#### RECORD SET
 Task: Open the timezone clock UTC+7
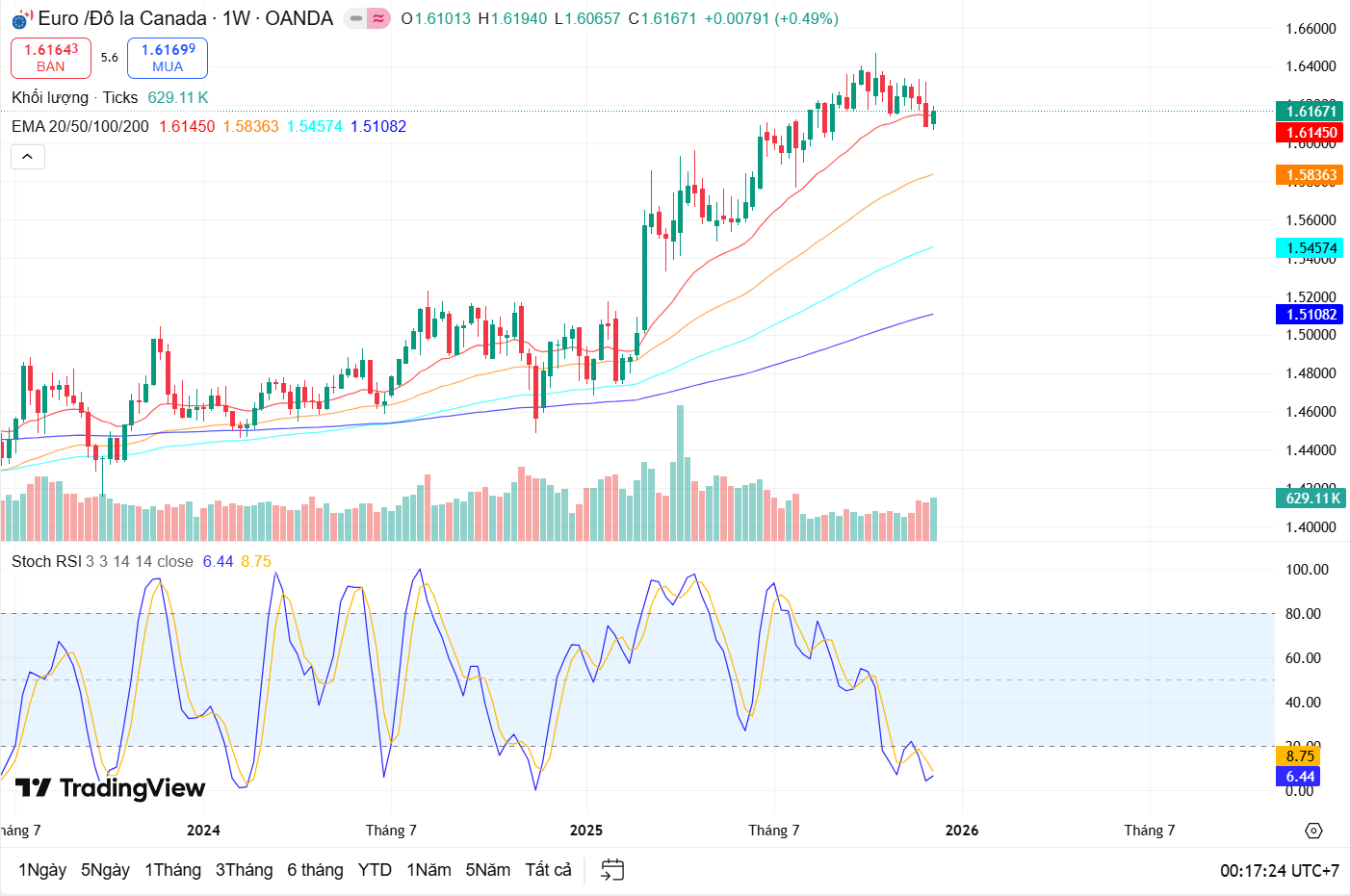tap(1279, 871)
==
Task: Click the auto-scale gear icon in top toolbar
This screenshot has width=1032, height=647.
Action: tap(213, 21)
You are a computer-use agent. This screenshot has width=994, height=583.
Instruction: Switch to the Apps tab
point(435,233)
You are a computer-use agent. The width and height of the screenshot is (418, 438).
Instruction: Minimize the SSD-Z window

#### INSTRUCTIONS TO FOLLOW
Could you set down, exactly as written, the lines above between the one holding "This screenshot has width=1032, height=647." and the one holding "Instruction: Minimize the SSD-Z window", inclusive, and nothing more?

#### ANSWER AREA
This screenshot has width=1032, height=647.
Action: tap(213, 21)
You are a computer-use agent. This screenshot has width=994, height=583.
Instruction: Switch to the Apps tab
point(435,233)
You are a computer-use agent. The width and height of the screenshot is (418, 438).
Instruction: Minimize the SSD-Z window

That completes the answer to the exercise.